BMXのスピード感やスリルにハマっていった

自転車競技の一つ、BMX(バイシクルモトクロス)レーシングで小学生の頃から国内外の大会で活躍してきた中井飛馬(あすま)選手。2023年3月に日本体育大学を卒業し、4月からは拠点をフランスに移して、何人もの世界的な名選手を育ててきた新コーチのもと、トレーニングに励んでいます。「BMXを通じて、これまでの人生のすべてを学んできた」という中井選手は、これからもBMXとともに唯一無二の道を歩んでいきます。

BMXレーシングは、最大8人の選手が一斉にスタートし、ジャンプ台やコーナーがある未舗装の専用コースで順位を競う自転車競技です。BMXプロレーサーの中井飛馬選手(新潟県上越市出身)は5歳の時、父親が営むアパレル店のお客さんから誘われてBMXレーシングを始めました。「スピード感や普段は味わえないスリルが楽しく、ハマっていった」と振り返ります。

始めてすぐに大会に出るようになり、「僕も父も負けず嫌いなので、勝つためにどうしたらいいかを考えるようになった」ことで実績を積み重ねてきました。父親のアメリカ出張に連れていってもらったのをきっかけに海外の大会出場の機会も増え、11歳の時には年齢別の世界選手権で決勝進出。エリートクラス1年目の2019年に全日本選手権で優勝を果たし、2021年には日本人初となるワールドカップシリーズU23総合優勝に輝きました。中井選手は、まさに世界を股にかけて戦い続ける、日本を代表するトップレーサーです。

多くの選手が一斉にスタートするBMXレーシング。中井選手は世界の猛者に真っ向勝負を挑んでいます

▲多くの選手が一斉にスタートするBMXレーシング。中井選手は世界の猛者に真っ向勝負を挑んでいます

美しい自然やタレカツ丼
離れて感じる地元・上越市の魅力

競技面以外のサポートをしてもらっているスポーツマネジメント会社の担当マネージャーから紹介してもらった明治安田の「地元アスリート応援プログラム」は、「何年も前から地元とつながれる機会を探していました。

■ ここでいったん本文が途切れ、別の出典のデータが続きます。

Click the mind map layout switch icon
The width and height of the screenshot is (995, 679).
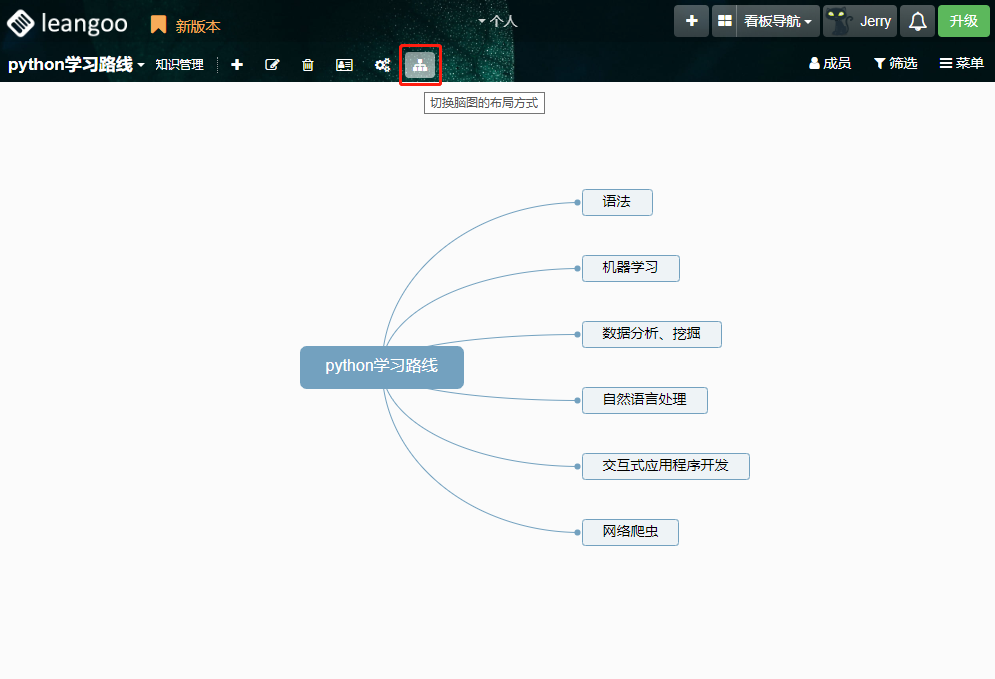420,65
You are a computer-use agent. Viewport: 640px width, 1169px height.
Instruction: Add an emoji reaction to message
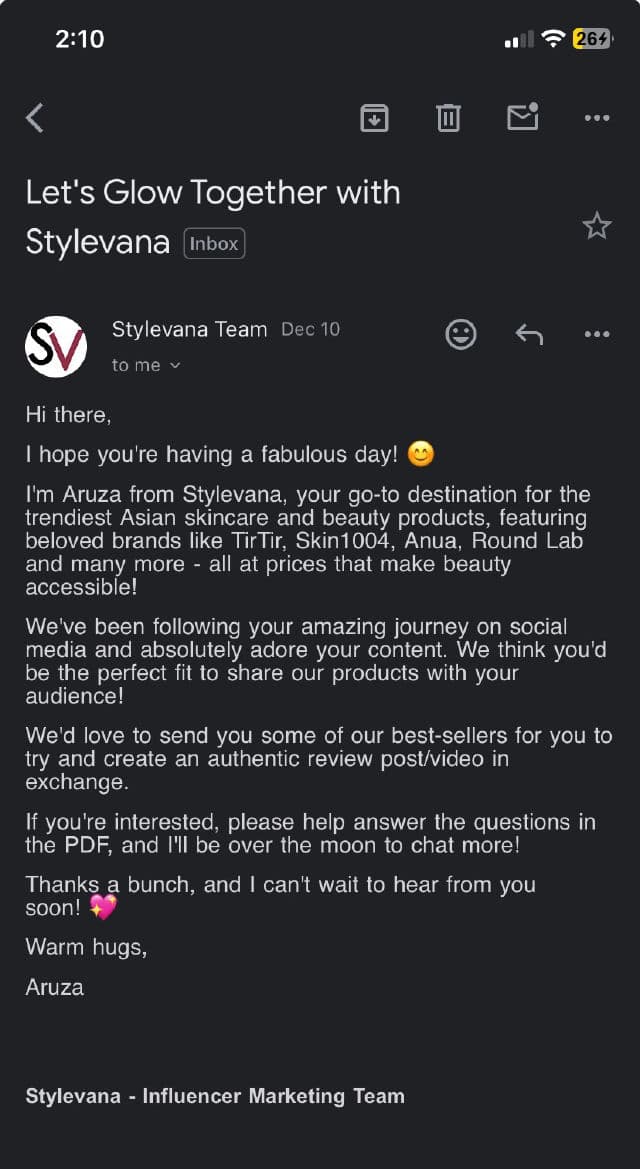pyautogui.click(x=461, y=334)
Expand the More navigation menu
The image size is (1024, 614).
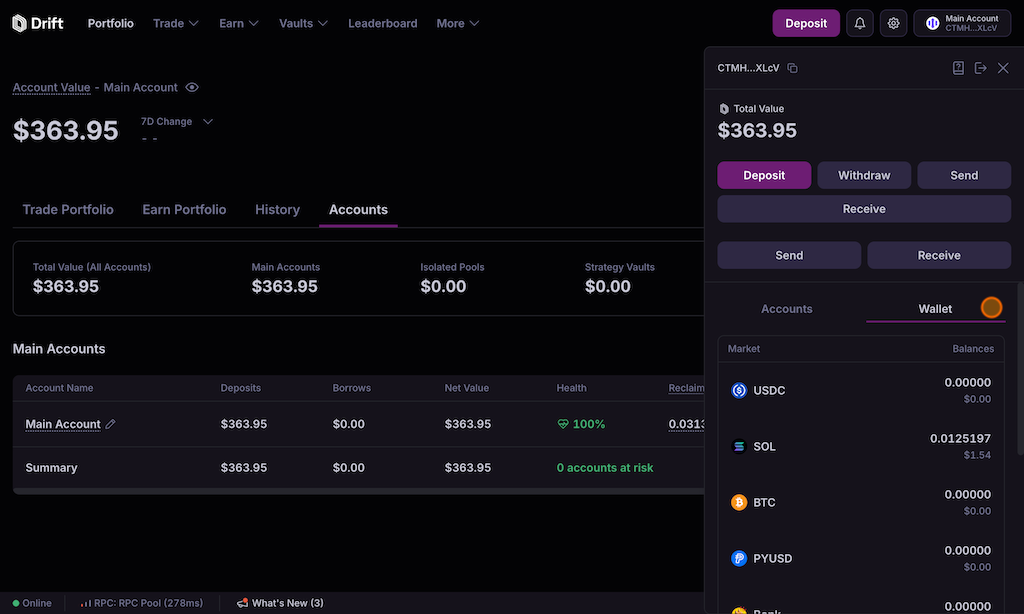[457, 23]
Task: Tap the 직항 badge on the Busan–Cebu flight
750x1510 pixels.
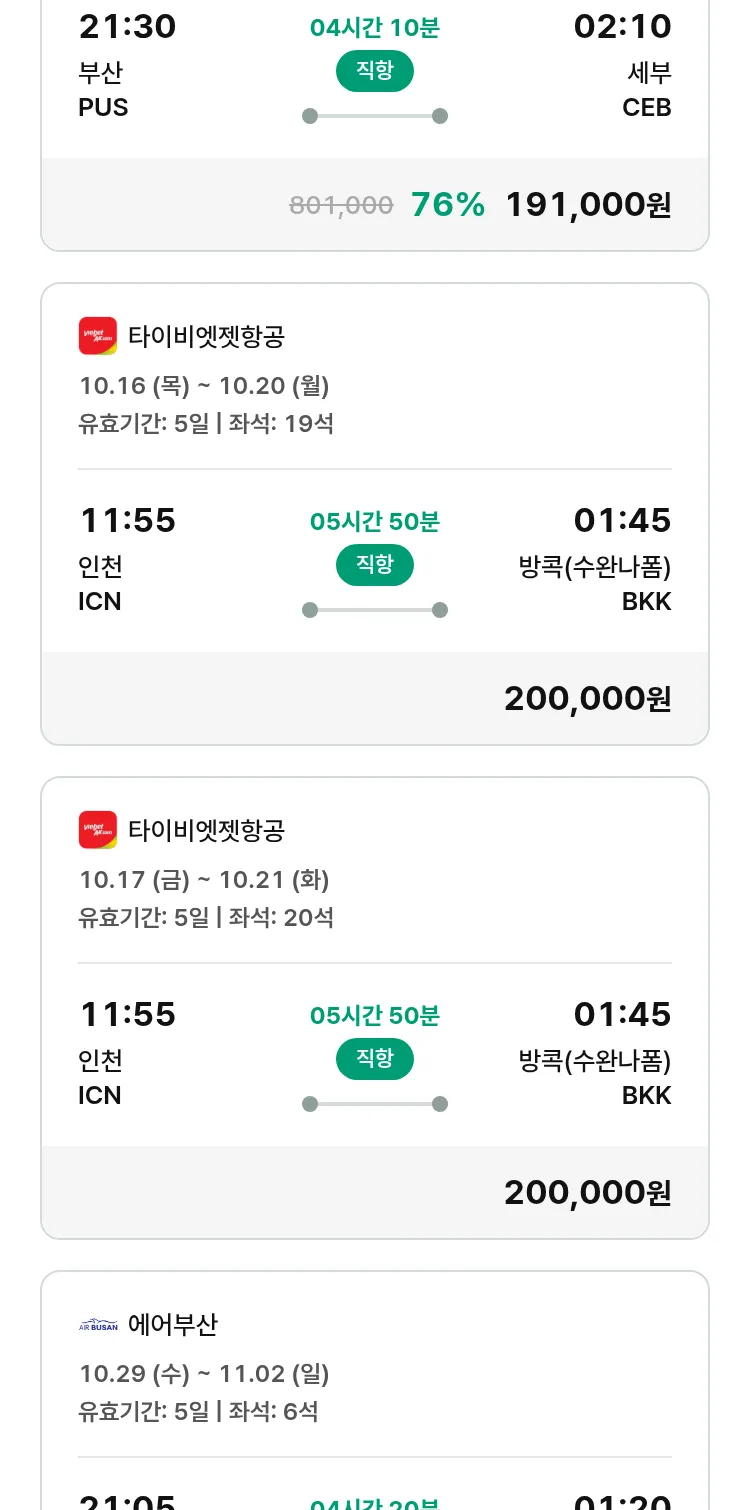Action: coord(375,71)
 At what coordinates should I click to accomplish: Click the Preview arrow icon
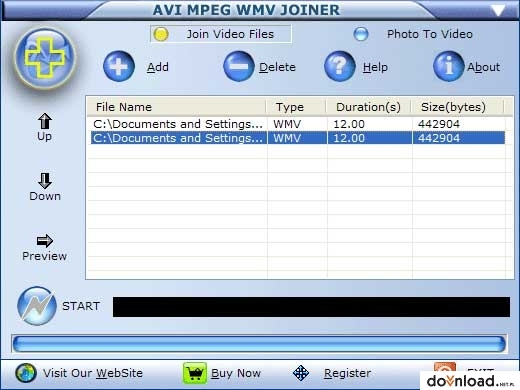click(x=44, y=241)
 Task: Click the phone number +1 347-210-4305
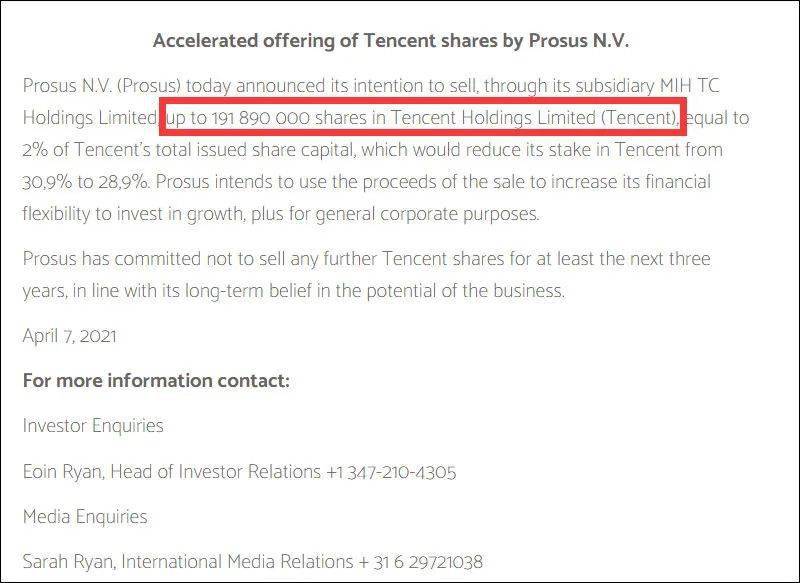click(x=391, y=472)
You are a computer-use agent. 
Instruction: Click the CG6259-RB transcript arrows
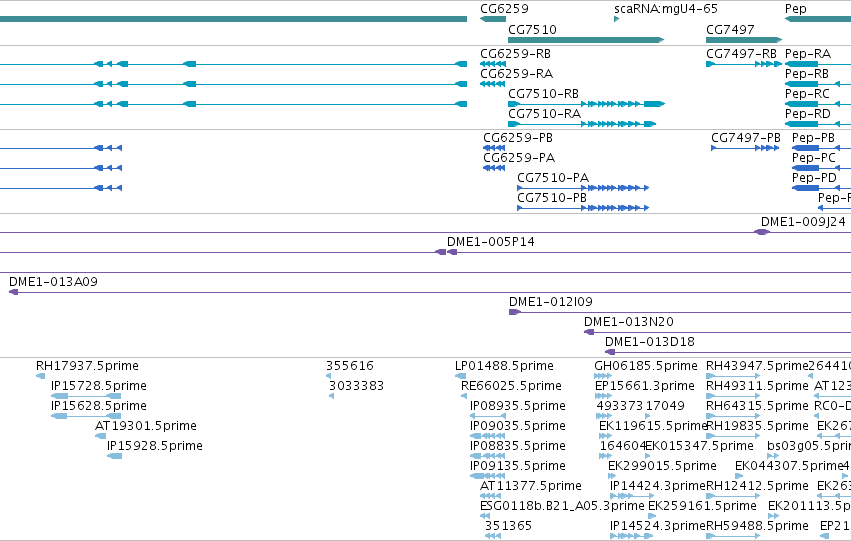pyautogui.click(x=493, y=64)
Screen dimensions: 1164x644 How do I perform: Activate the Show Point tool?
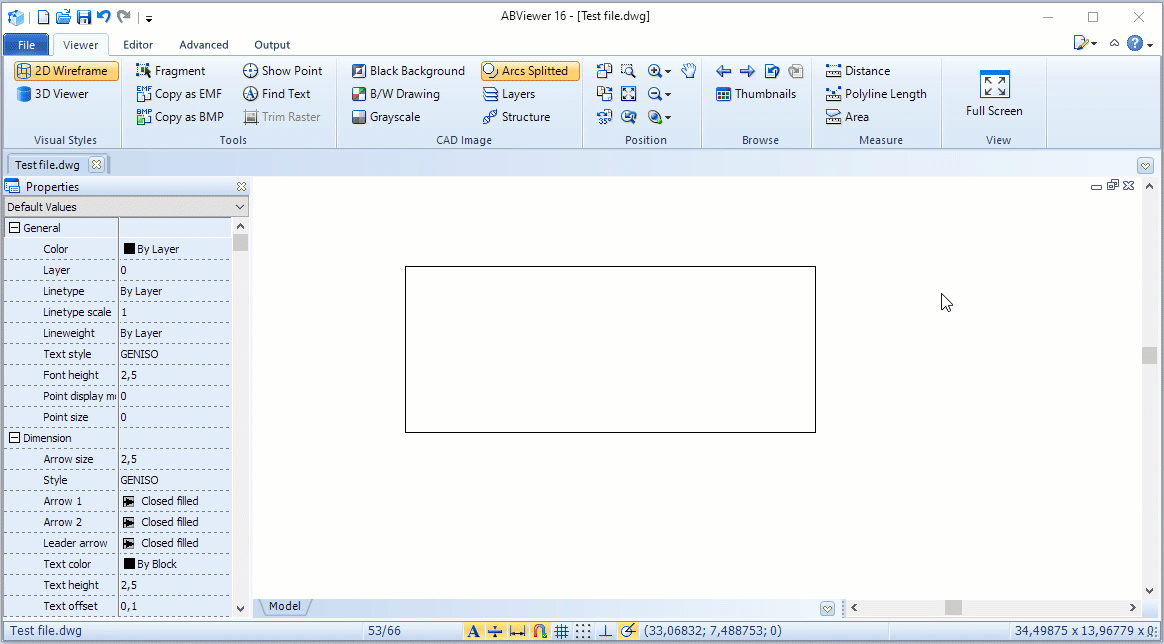click(283, 70)
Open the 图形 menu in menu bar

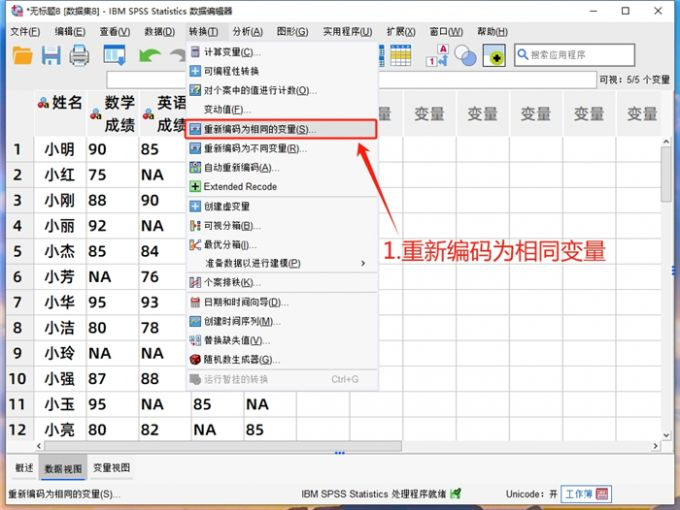point(292,32)
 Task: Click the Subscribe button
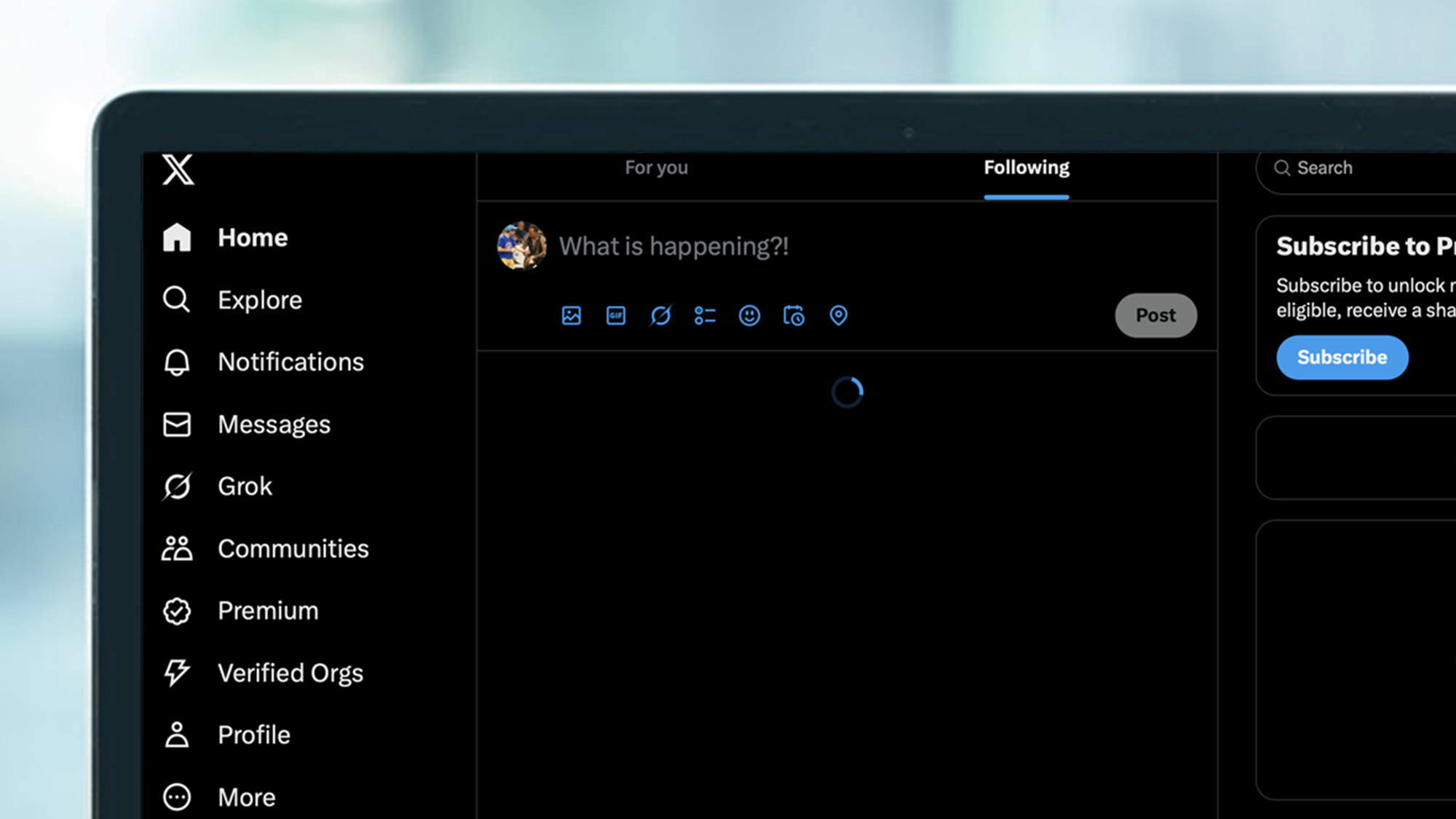(x=1342, y=357)
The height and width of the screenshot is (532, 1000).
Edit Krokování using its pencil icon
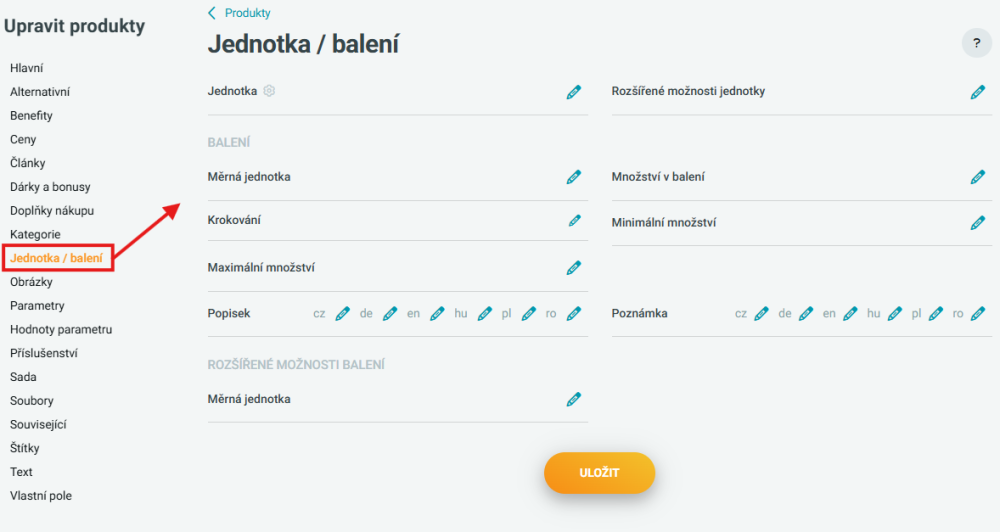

僕自身、そして上越市にとってもプラスになる活動であり、こういう形で地元に貢献していきたい」と思い参加を決めました。

上越市にある金谷山BMXコースが、BMXとの出合いの場所であることもあり、中井選手は強い地元愛をもっています。「上越市はカニや魚、名物のタレカツ丼など食べ物がおいしく、自然が豊かで四季がはっきりしています。自宅から車で15分くらいの所にある直江津の海岸がお気に入りで、コロナ禍の時期はひとりで実家の犬を連れて、夕焼けを見て帰ってくるようなことをよくしていました」

写真も趣味という中井選手は、「観光名所より特別ではない日常的な場所が好き」と言い、帰省して時間がある時は、探検するように素敵なスポットを探して写真に収めています。中学卒業とともに県外に出て、海外で生活する時間が増えたからこそ、余計に地元の良さを感じるそうです。

怪我が日常茶飯事の「自転車の格闘技」

「自転車の格闘技」とも呼ばれるBMXレーシングでは、練習中やレース中の怪我が日常茶飯事です。中井選手もこれまでに幾度となく怪我を経験し、なかでも16歳の時は「右ひじ痛で約半年間、それが治ったら手首を骨折し、次は鎖骨骨折と、トータルで1年半ぐらい自転車に乗れない時期があった」と語ります。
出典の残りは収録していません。